◆ Work instructions: Please put every line of the rows below into a Markdown table, skipping blank lines. Use the column "No." for the line number and "Line" for the line itself.

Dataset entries
—————

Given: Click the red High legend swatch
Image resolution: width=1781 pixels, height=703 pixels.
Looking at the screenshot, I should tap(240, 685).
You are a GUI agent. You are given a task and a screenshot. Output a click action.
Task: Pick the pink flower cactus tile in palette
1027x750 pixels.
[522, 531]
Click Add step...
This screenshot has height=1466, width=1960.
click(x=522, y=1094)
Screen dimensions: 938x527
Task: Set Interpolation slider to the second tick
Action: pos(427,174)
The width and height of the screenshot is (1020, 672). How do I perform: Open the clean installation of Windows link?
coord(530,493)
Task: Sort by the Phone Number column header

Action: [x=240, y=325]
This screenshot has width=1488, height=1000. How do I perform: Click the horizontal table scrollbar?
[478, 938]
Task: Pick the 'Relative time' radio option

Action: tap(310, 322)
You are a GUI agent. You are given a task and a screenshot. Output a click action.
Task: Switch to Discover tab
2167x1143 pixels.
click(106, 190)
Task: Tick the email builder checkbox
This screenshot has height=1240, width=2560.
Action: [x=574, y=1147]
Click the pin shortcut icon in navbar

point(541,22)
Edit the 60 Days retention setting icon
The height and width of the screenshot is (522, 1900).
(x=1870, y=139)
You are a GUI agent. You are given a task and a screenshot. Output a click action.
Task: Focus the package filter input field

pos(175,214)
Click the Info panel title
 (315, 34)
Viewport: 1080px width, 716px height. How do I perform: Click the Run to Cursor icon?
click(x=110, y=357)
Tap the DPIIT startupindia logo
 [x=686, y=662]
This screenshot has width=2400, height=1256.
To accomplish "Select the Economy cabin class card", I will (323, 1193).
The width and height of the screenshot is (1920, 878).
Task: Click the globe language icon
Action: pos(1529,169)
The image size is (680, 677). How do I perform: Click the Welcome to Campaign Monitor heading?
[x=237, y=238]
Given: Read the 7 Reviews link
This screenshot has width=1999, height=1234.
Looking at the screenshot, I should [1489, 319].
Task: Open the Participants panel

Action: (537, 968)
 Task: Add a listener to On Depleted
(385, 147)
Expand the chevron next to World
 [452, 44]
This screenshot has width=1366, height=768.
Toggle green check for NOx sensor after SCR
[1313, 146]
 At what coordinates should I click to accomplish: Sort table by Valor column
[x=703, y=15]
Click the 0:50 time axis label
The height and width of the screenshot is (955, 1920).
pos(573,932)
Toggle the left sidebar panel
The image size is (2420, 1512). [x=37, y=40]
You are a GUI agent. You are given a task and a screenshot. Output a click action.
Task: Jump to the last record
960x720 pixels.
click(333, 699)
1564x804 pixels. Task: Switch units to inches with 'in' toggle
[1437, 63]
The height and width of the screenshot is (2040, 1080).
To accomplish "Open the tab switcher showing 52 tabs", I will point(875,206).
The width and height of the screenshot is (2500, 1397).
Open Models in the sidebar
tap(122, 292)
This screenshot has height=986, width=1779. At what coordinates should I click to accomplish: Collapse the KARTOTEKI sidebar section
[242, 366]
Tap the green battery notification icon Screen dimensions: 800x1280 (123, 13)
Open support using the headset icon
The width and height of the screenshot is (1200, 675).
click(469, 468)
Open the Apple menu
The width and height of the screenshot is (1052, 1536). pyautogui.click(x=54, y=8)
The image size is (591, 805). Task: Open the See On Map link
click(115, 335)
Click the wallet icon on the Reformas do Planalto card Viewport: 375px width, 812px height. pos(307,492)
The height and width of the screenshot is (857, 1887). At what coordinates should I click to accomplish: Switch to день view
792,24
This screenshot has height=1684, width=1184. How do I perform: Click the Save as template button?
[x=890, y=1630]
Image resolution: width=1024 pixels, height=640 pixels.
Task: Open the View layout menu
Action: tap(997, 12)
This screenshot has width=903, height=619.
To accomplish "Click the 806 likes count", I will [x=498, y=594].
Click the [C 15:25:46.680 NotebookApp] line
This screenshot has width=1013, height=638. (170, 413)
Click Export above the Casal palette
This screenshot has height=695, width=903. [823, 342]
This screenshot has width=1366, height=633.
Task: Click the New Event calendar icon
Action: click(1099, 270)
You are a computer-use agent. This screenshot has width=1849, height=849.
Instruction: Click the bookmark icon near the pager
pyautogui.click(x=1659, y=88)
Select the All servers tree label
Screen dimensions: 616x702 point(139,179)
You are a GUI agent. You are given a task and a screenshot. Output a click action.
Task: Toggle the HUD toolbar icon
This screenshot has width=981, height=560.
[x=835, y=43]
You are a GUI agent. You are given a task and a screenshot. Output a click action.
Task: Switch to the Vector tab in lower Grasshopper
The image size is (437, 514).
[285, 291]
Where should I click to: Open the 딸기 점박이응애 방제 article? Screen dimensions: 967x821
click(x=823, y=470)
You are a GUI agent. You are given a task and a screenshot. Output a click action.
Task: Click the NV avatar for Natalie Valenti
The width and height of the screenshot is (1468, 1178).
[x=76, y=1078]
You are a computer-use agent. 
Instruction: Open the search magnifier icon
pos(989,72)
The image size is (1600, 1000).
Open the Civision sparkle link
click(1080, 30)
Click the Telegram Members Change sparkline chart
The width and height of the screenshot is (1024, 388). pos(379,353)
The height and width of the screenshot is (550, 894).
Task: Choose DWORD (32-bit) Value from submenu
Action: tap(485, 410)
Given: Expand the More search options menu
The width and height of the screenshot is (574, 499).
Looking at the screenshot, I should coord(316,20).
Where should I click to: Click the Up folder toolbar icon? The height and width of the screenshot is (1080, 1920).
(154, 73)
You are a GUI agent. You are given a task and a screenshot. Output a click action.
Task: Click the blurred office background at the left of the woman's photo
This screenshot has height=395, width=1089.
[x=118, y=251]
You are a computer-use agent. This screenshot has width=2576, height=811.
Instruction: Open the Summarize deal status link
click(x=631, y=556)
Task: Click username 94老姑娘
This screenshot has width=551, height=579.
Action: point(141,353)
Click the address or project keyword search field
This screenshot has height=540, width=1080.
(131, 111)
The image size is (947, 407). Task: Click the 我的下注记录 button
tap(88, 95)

—————

◆ Task output:
| No. | Line |
|---|---|
| 1 | Given: Click the red High legend swatch |
| 2 | Image resolution: width=1781 pixels, height=703 pixels. |
| 3 | Looking at the screenshot, I should tap(240, 685). |
| 4 | You are a GUI agent. You are given a task and a screenshot. Output a click action. |
| 5 | Task: Pick the pink flower cactus tile in palette |
| 6 | 1027x750 pixels. |
| 7 | [522, 531] |
| 8 | Click Add step... |
| 9 | This screenshot has height=1466, width=1960. |
| 10 | click(x=522, y=1094) |
| 11 | Screen dimensions: 938x527 |
| 12 | Task: Set Interpolation slider to the second tick |
| 13 | Action: pos(427,174) |
| 14 | The width and height of the screenshot is (1020, 672). How do I perform: Open the clean installation of Windows link? |
| 15 | coord(530,493) |
| 16 | Task: Sort by the Phone Number column header |
| 17 | Action: [x=240, y=325] |
| 18 | This screenshot has width=1488, height=1000. How do I perform: Click the horizontal table scrollbar? |
| 19 | [478, 938] |
| 20 | Task: Pick the 'Relative time' radio option |
| 21 | Action: tap(310, 322) |
| 22 | You are a GUI agent. You are given a task and a screenshot. Output a click action. |
| 23 | Task: Switch to Discover tab |
| 24 | 2167x1143 pixels. |
| 25 | click(106, 190) |
| 26 | Task: Tick the email builder checkbox |
| 27 | This screenshot has height=1240, width=2560. |
| 28 | Action: [x=574, y=1147] |
| 29 | Click the pin shortcut icon in navbar |
| 30 | point(541,22) |
| 31 | Edit the 60 Days retention setting icon |
| 32 | The height and width of the screenshot is (522, 1900). |
| 33 | (x=1870, y=139) |
| 34 | You are a GUI agent. You are given a task and a screenshot. Output a click action. |
| 35 | Task: Focus the package filter input field |
| 36 | pos(175,214) |
| 37 | Click the Info panel title |
| 38 |  (315, 34) |
| 39 | Viewport: 1080px width, 716px height. How do I perform: Click the Run to Cursor icon? |
| 40 | click(x=110, y=357) |
| 41 | Tap the DPIIT startupindia logo |
| 42 |  [x=686, y=662] |
| 43 | This screenshot has width=2400, height=1256. |
| 44 | To accomplish "Select the Economy cabin class card", I will (323, 1193). |
| 45 | The width and height of the screenshot is (1920, 878). |
| 46 | Task: Click the globe language icon |
| 47 | Action: pos(1529,169) |
| 48 | The image size is (680, 677). How do I perform: Click the Welcome to Campaign Monitor heading? |
| 49 | [x=237, y=238] |
| 50 | Given: Read the 7 Reviews link |
| 51 | This screenshot has width=1999, height=1234. |
| 52 | Looking at the screenshot, I should [1489, 319]. |
| 53 | Task: Open the Participants panel |
| 54 | Action: (537, 968) |
| 55 |  Task: Add a listener to On Depleted |
| 56 | (385, 147) |
| 57 | Expand the chevron next to World |
| 58 |  [452, 44] |
| 59 | This screenshot has width=1366, height=768. |
| 60 | Toggle green check for NOx sensor after SCR |
| 61 | [1313, 146] |
| 62 |  At what coordinates should I click to accomplish: Sort table by Valor column |
| 63 | [x=703, y=15] |
| 64 | Click the 0:50 time axis label |
| 65 | The height and width of the screenshot is (955, 1920). |
| 66 | pos(573,932) |
| 67 | Toggle the left sidebar panel |
| 68 | The image size is (2420, 1512). [x=37, y=40] |
| 69 | You are a GUI agent. You are given a task and a screenshot. Output a click action. |
| 70 | Task: Jump to the last record |
| 71 | 960x720 pixels. |
| 72 | click(333, 699) |
| 73 | 1564x804 pixels. Task: Switch units to inches with 'in' toggle |
| 74 | [1437, 63] |
| 75 | The height and width of the screenshot is (2040, 1080). |
| 76 | To accomplish "Open the tab switcher showing 52 tabs", I will point(875,206). |
| 77 | The width and height of the screenshot is (2500, 1397). |
| 78 | Open Models in the sidebar |
| 79 | tap(122, 292) |
| 80 | This screenshot has height=986, width=1779. At what coordinates should I click to accomplish: Collapse the KARTOTEKI sidebar section |
| 81 | [242, 366] |
| 82 | Tap the green battery notification icon Screen dimensions: 800x1280 (123, 13) |
| 83 | Open support using the headset icon |
| 84 | The width and height of the screenshot is (1200, 675). |
| 85 | click(469, 468) |
| 86 | Open the Apple menu |
| 87 | The width and height of the screenshot is (1052, 1536). pyautogui.click(x=54, y=8) |
| 88 | The image size is (591, 805). Task: Open the See On Map link |
| 89 | click(115, 335) |
| 90 | Click the wallet icon on the Reformas do Planalto card Viewport: 375px width, 812px height. pos(307,492) |
| 91 | The height and width of the screenshot is (857, 1887). At what coordinates should I click to accomplish: Switch to день view |
| 92 | 792,24 |
| 93 | This screenshot has height=1684, width=1184. How do I perform: Click the Save as template button? |
| 94 | [x=890, y=1630] |
| 95 | Image resolution: width=1024 pixels, height=640 pixels. |
| 96 | Task: Open the View layout menu |
| 97 | Action: tap(997, 12) |
| 98 | This screenshot has width=903, height=619. |
| 99 | To accomplish "Click the 806 likes count", I will [x=498, y=594]. |
| 100 | Click the [C 15:25:46.680 NotebookApp] line |
| 101 | This screenshot has width=1013, height=638. (170, 413) |
| 102 | Click Export above the Casal palette |
| 103 | This screenshot has height=695, width=903. [823, 342] |
| 104 | This screenshot has width=1366, height=633. |
| 105 | Task: Click the New Event calendar icon |
| 106 | Action: click(1099, 270) |
| 107 | You are a computer-use agent. This screenshot has width=1849, height=849. |
| 108 | Instruction: Click the bookmark icon near the pager |
| 109 | pyautogui.click(x=1659, y=88) |
| 110 | Select the All servers tree label |
| 111 | Screen dimensions: 616x702 point(139,179) |
| 112 | You are a GUI agent. You are given a task and a screenshot. Output a click action. |
| 113 | Task: Toggle the HUD toolbar icon |
| 114 | This screenshot has width=981, height=560. |
| 115 | [x=835, y=43] |
| 116 | You are a GUI agent. You are given a task and a screenshot. Output a click action. |
| 117 | Task: Switch to the Vector tab in lower Grasshopper |
| 118 | The image size is (437, 514). |
| 119 | [285, 291] |
| 120 | Where should I click to: Open the 딸기 점박이응애 방제 article? Screen dimensions: 967x821 |
| 121 | click(x=823, y=470) |
| 122 | You are a GUI agent. You are given a task and a screenshot. Output a click action. |
| 123 | Task: Click the NV avatar for Natalie Valenti |
| 124 | The width and height of the screenshot is (1468, 1178). |
| 125 | [x=76, y=1078] |
| 126 | You are a computer-use agent.  |
| 127 | Instruction: Open the search magnifier icon |
| 128 | pos(989,72) |
| 129 | The image size is (1600, 1000). |
| 130 | Open the Civision sparkle link |
| 131 | click(1080, 30) |
| 132 | Click the Telegram Members Change sparkline chart |
| 133 | The width and height of the screenshot is (1024, 388). pos(379,353) |
| 134 | The height and width of the screenshot is (550, 894). |
| 135 | Task: Choose DWORD (32-bit) Value from submenu |
| 136 | Action: tap(485, 410) |
| 137 | Given: Expand the More search options menu |
| 138 | The width and height of the screenshot is (574, 499). |
| 139 | Looking at the screenshot, I should coord(316,20). |
| 140 | Where should I click to: Click the Up folder toolbar icon? The height and width of the screenshot is (1080, 1920). |
| 141 | (154, 73) |
| 142 | You are a GUI agent. You are given a task and a screenshot. Output a click action. |
| 143 | Task: Click the blurred office background at the left of the woman's photo |
| 144 | This screenshot has height=395, width=1089. |
| 145 | [x=118, y=251] |
| 146 | You are a computer-use agent. This screenshot has width=2576, height=811. |
| 147 | Instruction: Open the Summarize deal status link |
| 148 | click(x=631, y=556) |
| 149 | Task: Click username 94老姑娘 |
| 150 | This screenshot has width=551, height=579. |
| 151 | Action: point(141,353) |
| 152 | Click the address or project keyword search field |
| 153 | This screenshot has height=540, width=1080. |
| 154 | (131, 111) |
| 155 | The image size is (947, 407). Task: Click the 我的下注记录 button |
| 156 | tap(88, 95) |